“You never really understand a person until you consider things from his point of view.”
~ Harper Lee
I discovered an amazing opportunity of compassion through creating a process I call, “a living life review.” This has benefited me in so many areas of my life. I would like to share a story from my childhood and how I used this process to help heal an event that otherwise festered within me.
When I was a young child, I did something out of play that wasn’t received well. For years I never understood why my mother would share this story with people and in doing so become angry with me. After hearing this story many times I became frustrated which created resentment toward her.
Around the age of three or perhaps a young four I was with my mother on her morning errands. Back in the day we didn’t have car seats, we roamed freely within the car. She made several stops that morning finishing up at the gas station. Shortly after climbing out of the car to speak to the gas station attendant, my mother discovered that her precocious daughter asserted her free will by locking both doors as the keys dangled in the ignition.
My mother tapped on the driver side window directing me to unlock the door. She recounts that I smiled and turned my face away from her, giggling. (Let me state I do not recall this event at all other than hearing this story from her.) She states that I turned my face from side to side, eyes closed, and smiling while ignoring her pleas. The gas attendant got involved by walking around to the passenger side of the car, tapping on the window, instructing me to unlock the door. Again, according to my mother; I turned my face away from him. This went on a few minutes until the attendant noticed the “wing window” was open, he fashioned a wire hanger into a hook, fished it around the lock and could break into the car. Eureka, crisis averted!
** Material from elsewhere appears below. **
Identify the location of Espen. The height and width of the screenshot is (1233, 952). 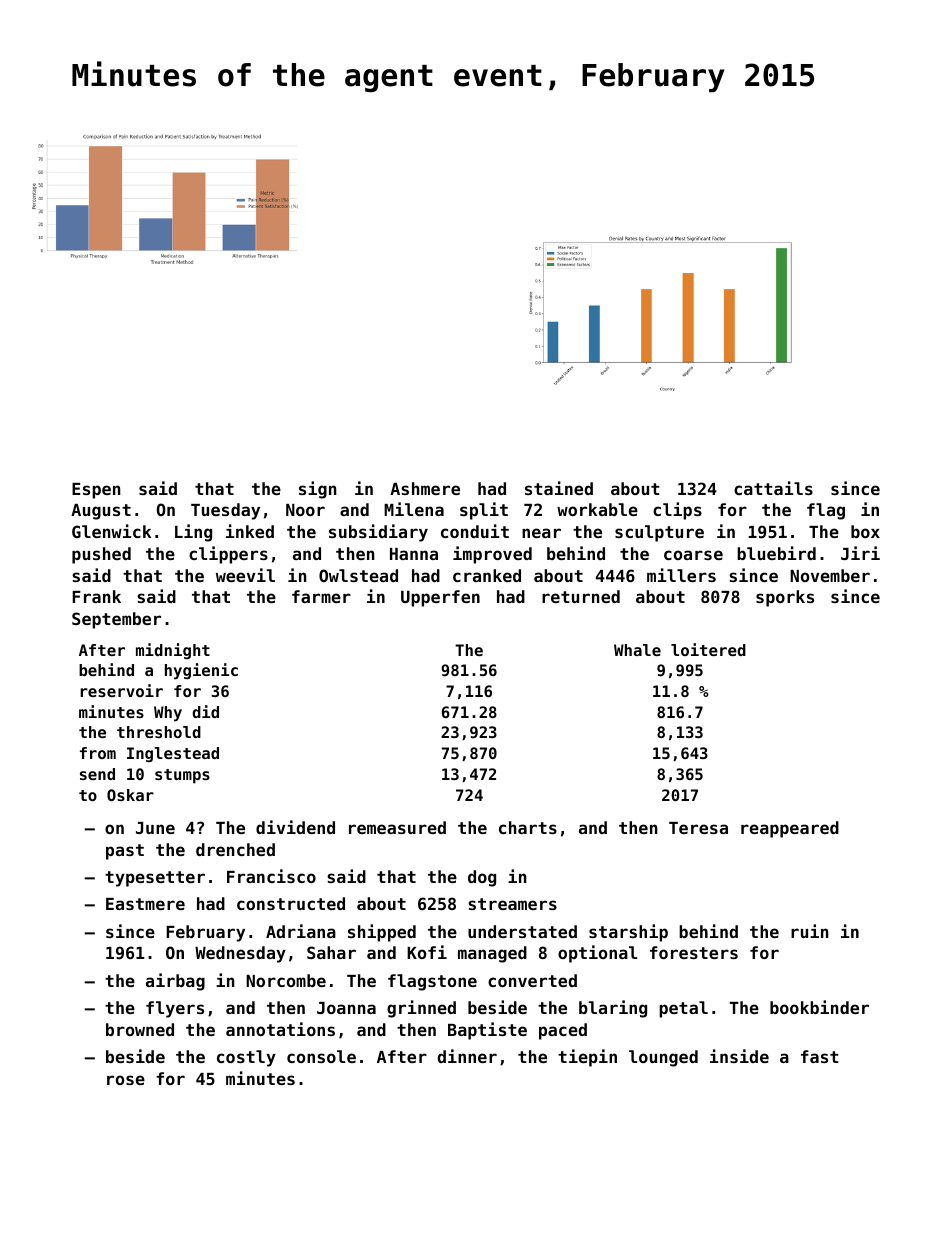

Fast forward 43 years and I can tell you that this story is as raw to my mother today as it was the day it happened. Every time she shared this event it re-established her feelings in that moment. Through this I grew to resent her for being so mad at me for being a child and not knowing any better. Often I would become angry at her for trying to reprimand me in front of friends and boyfriends over this. In time as a defense I made a mockery of it.
So, I did a living life review of the situation, by opening my heart to her perspective. What transpired that morning, was embarrassing for her. Yes, logically we can see it through the idea that it was a young girl being silly but it was mortifying to her and on some level in her mind it defined her as a mother. I believe she worried how others judged her. As a defense mechanism she took all of her judging fear out on me. When I opened my heart to understanding her instead of getting wrapped up in how this made me feel, I was able to realize her hurt. I could feel her shame and pain. It made me realize with open heart, that in order to move past this I will need to put my resentment to rest. I see now that this is her best and although it is not how I am wired, I do not feel anything but compassion and love for her. In letting go of it, realizing it is her deal not mine I am helping myself move forward.
We all have perceptions. None of us are cut from the same cloth. It is through our experiences and our soul’s journey of expansion we have both the choice and the opportunity to be forgiving, loving, humble and kind. Even if our perceptions do not match or resonate to one another we can choose grace and dignity above all else. Trust me it is never worth getting caught up in the battle of who is “right.” Perception is neither right nor wrong; they are only different. It is these differences that usher in expansion and growth. Finding tolerance in situations rather than discord will go a long way. Focusing on the discord creates more discord. Each time she revisits that memory she is perpetuating the cycle of those emotions. I chose to break that cycle with love and humbled heart.
Tolerance is a powerful tool toward healing this life, this journey, and this world we live in.